# EXERCISE
Nothing in the entries may change when you repeat them, and no images may appear.

# RECORDS PROVIDED
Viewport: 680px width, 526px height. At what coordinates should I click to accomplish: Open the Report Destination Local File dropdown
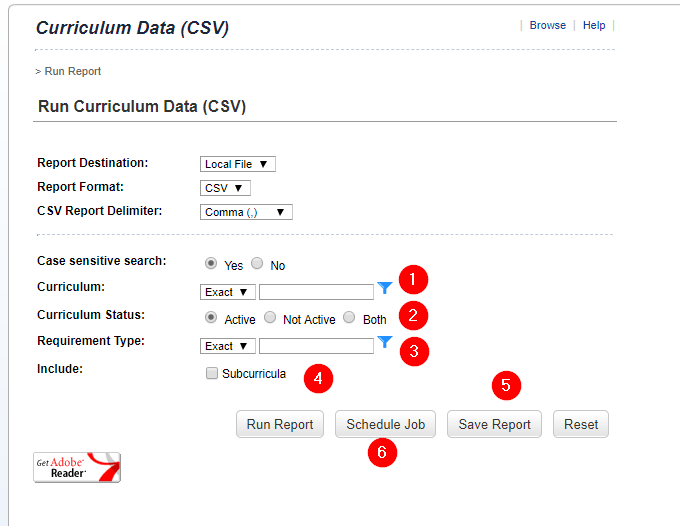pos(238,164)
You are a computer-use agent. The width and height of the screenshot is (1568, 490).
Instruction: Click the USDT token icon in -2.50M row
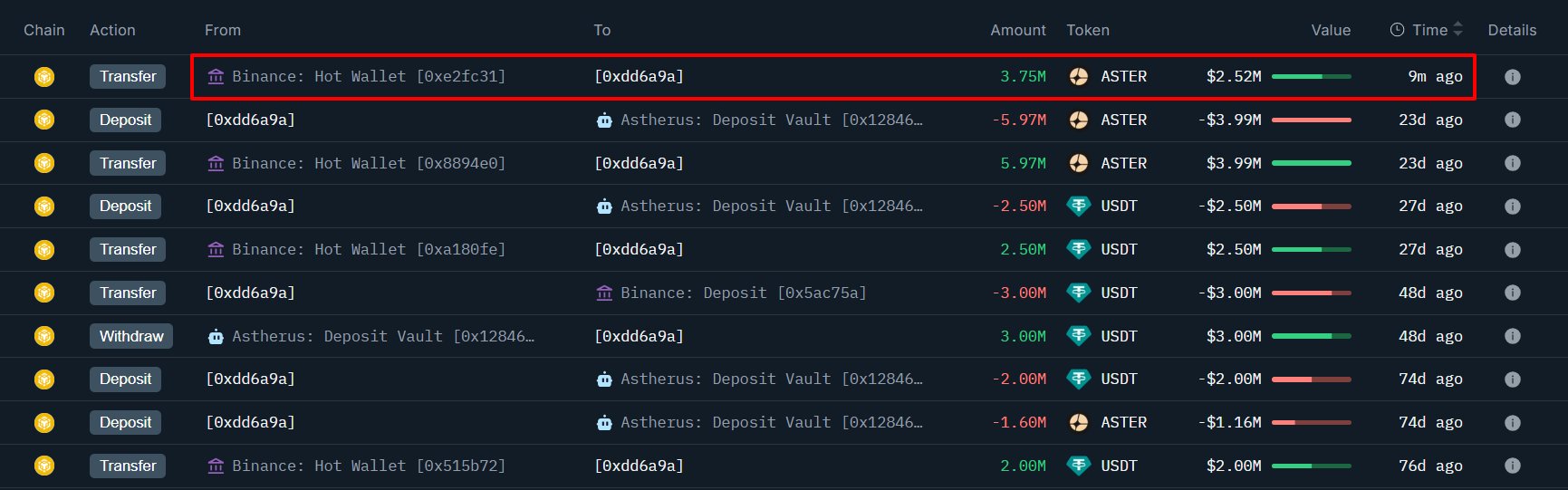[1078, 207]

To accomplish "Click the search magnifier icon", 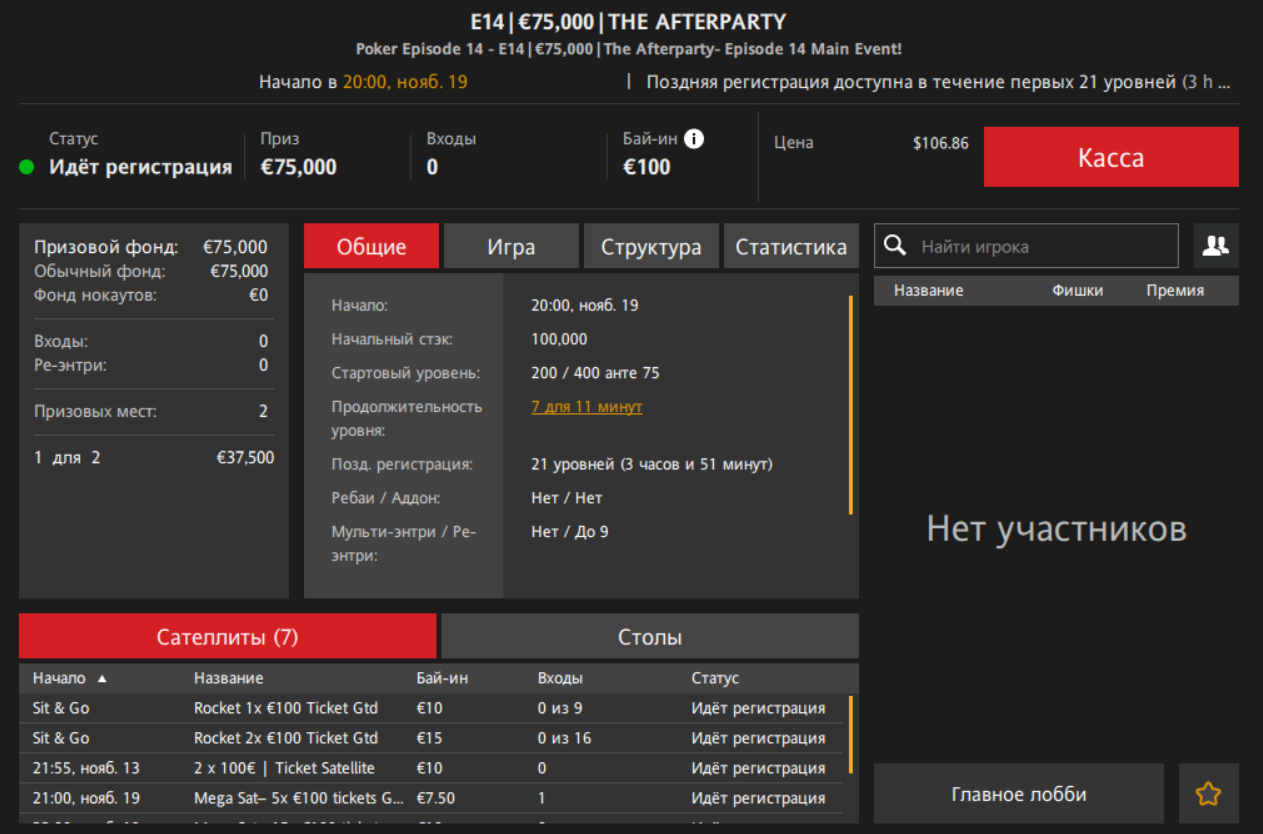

# OUTPUT OF THE EXERCISE
Viewport: 680px width, 526px height. At what coordinates should I click to accomplish: Open the Report Destination Local File dropdown
pos(238,164)
You are a computer-use agent. The width and height of the screenshot is (1568, 490).
Instruction: Click the USDT token icon in -2.50M row
[1078, 207]

To accomplish "Click the search magnifier icon", 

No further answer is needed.